– Сама ты в ватнике голая бегала! – Сестра бросает в девчонку сухой коркой, и лошадь, пытаясь схватить корку, дергает головой и случайно задевает девчонку. Та валится на землю и ревет.
– Я сестре расскажу, все сестре расскажу, как вы меня толкнули!
– Ну и рассказывай сколько хочешь, дура!
– Эти маленькие, а уже поганые девки, и родители у них алкоголики, не надо к ним туда ходить, нечего вам там делать, в той стороне, – ворчит бабушка под вечер, – вшей от них еще подцепите, от вшей керосином лечат, я вот возьму у дяди Вани керосин, патлы ваши намажу и замотаю в полотенце – будете знать, как к этим голодранкам бегать. Младшая их уже вечером на крыльце сидит враскоряку и с парнями обжимается, сикалка мелкая, сиськи-то еще во, – бабушка складывает из пальцев фигу, – сисек-то и нет еще, а он уже ее мнет, тьфу ты, смотреть противно!
У лошади на рыжем носу – белое пятнышко, за это пятнышко ее назвали Звездочкой, хотя сейчас это старая лохматая кобыла с натруженными ногами, в роду которой как будто были тяжеловозы. Младшая девчонка Комаровых рассказывала, что как-то раз мать пьяная уронила их братика прямо под ноги Звездочке и сама завалилась спать в стойле, а когда проснулась, увидела, что лошадь стоит неподвижно, низко наклонив голову, и согревает младенца своим дыханием.
– Ну, чего ты лежишь, вставай давай, – говорю я девчонке, – ты же не ушиблась даже, чего орешь-то?
Та мигом затыкается, встает, деловито отряхивает платье и по-хозяйски проводит ладонью по лошадиной гриве.

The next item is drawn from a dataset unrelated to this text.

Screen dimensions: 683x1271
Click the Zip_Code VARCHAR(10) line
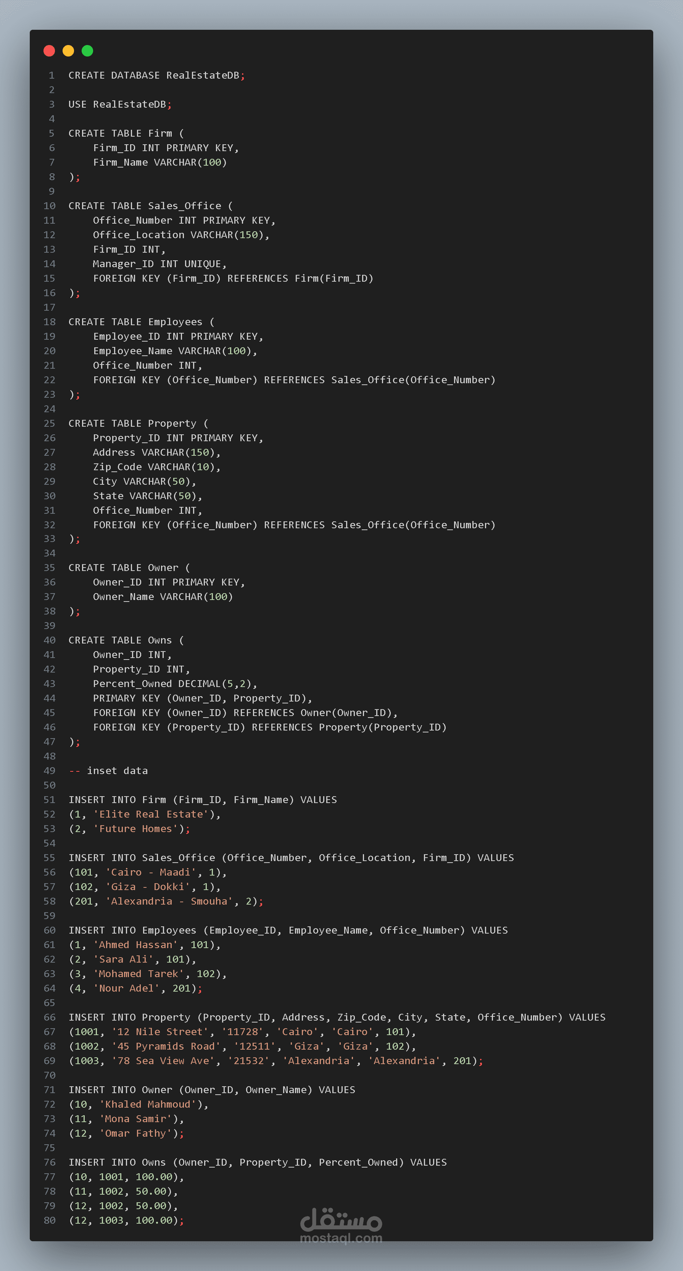156,467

– Эвона, репьев-то в ней, нахватала! Приходите завтра, будем ее вычесывать. Придете?
– Придем, – говорит сестра, отряхивая руки: хлеб закончился, Звездочка еще для верности сунула морду в пакет, попыталась слизнуть языком оставшиеся там крошки и тяжело вздохнула, отчего пакет сначала надулся, как воздушный шарик, а потом с шуршанием съежился.
Когда мы возвращаемся домой, усталое красное солнце светит нам в спины, и если остановиться и чуть качнуться назад, кажется, будто нагретый за день воздух упругий и удержит, если что, как будто прижимаешься к теплому лошадиному боку.

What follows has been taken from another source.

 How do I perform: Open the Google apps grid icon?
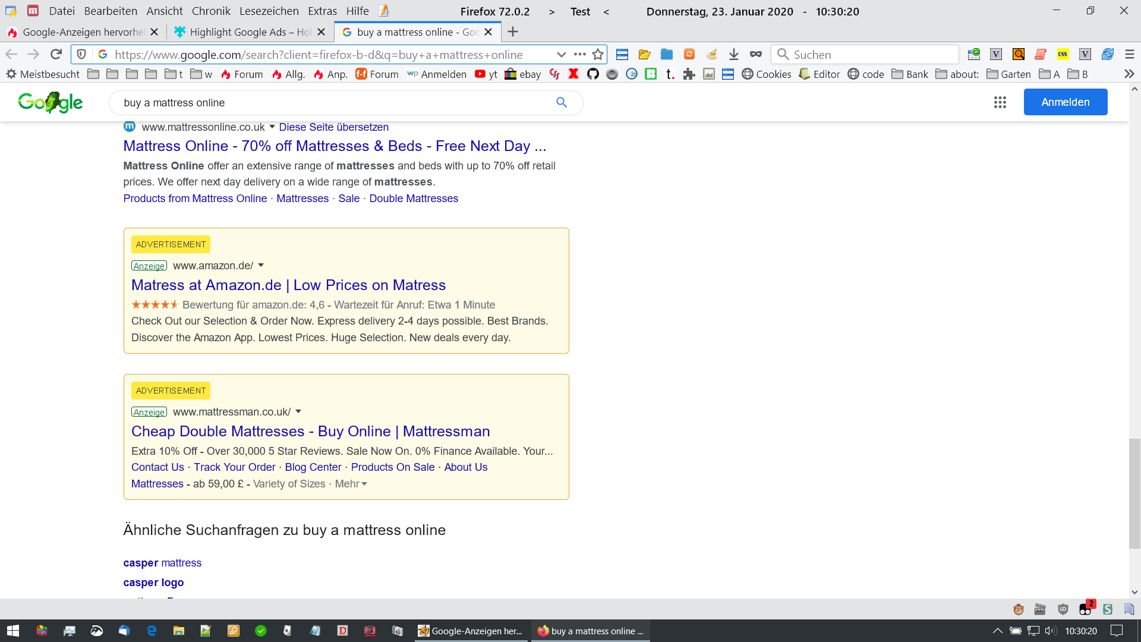(x=1000, y=102)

Бабушка дома вывернет пакет наизнанку, встряхнет его еще для верности над помойным ведром и положит на подоконник, где скоро будут сушиться новые куски булки и хлеба.
– Лошадь – хорошее животное, – говорит бабушка, – кошка, собака – да, все животные хорошие, но для меня ближе всех лошадь, я ведь сама как лошадь, всю жизнь, женская доля вообще – лошадиная доля, работаешь с утра до вечера, а труд твой незаметный, что за день наделаешь, наутро снова начинай, как будто ничего и не было, а старая станешь, ненужная, так тебя на колбасу. – Она всхлипывает и проводит пальцами по щеке, смахивая уже покатившиеся слезы. – Вот, девочки, возьмите денежку, завтра купите лишнюю буханку хлеба, мы ей свеженького насушим, лошадке, пусть она покушает.
Мы идем назавтра в магазин у станции, и кажется, что так пройдет вся наша жизнь, и солнце будет так же светить утром в лицо, а вечером в спину, и лошадь, дыша на нас запахом сена и пота, будет брать из рук высушенный бабушкой на подоконнике хлеб.
– Ну, это вот как назвать? – В руке у бабушки хворостина, выломанная из веника, но она не бьет нас, а только грозит, поднимая хворостину к пышущему летним жаром небу. – Как это назвать, девки вы бесстыжие?
– Бабуль… ну, бабуль… – ноем мы с сестрой наперебой, не отрывая глаз от хворостины, – это я упала, а она мне помочь хотела, ну правда, бабуль… мы это не специально…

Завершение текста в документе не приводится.